• **Input data**:

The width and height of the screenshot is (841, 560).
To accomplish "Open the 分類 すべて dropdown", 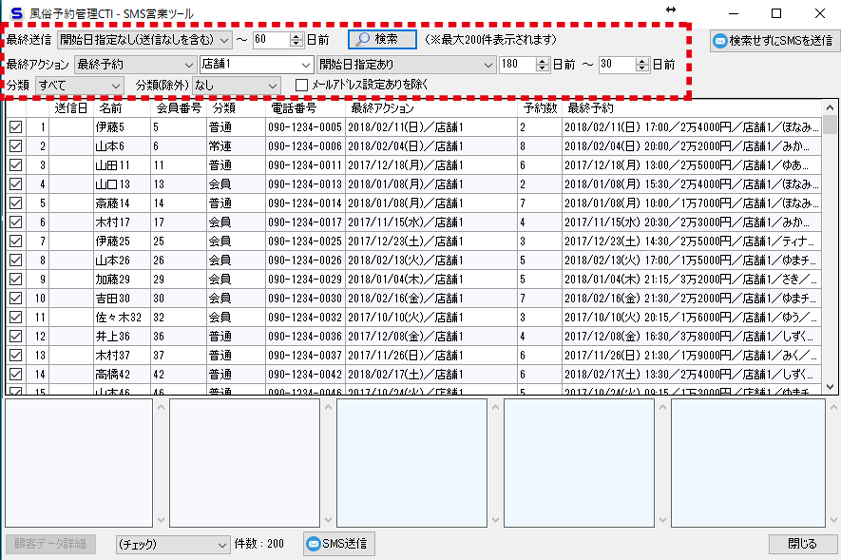I will tap(117, 86).
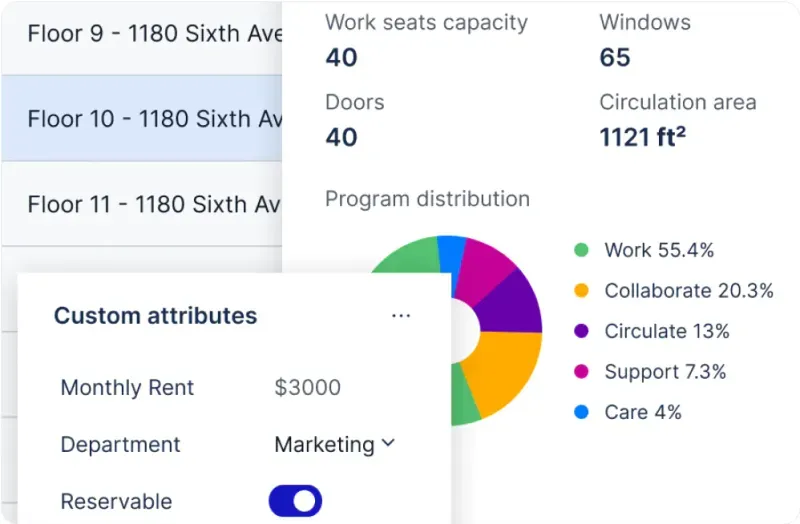Click the Circulate 13% legend label
This screenshot has width=800, height=524.
coord(667,331)
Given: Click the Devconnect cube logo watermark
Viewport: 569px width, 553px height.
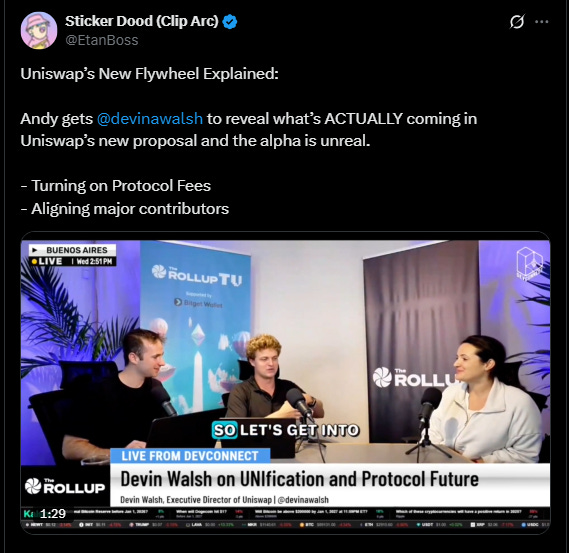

• **Your task**: Starting from the line where "Given: Click the" appears, copy every line through the end of the material, both ends included, but no pictures.

• **Answer section**:
Given: Click the Devconnect cube logo watermark
Viewport: 569px width, 553px height.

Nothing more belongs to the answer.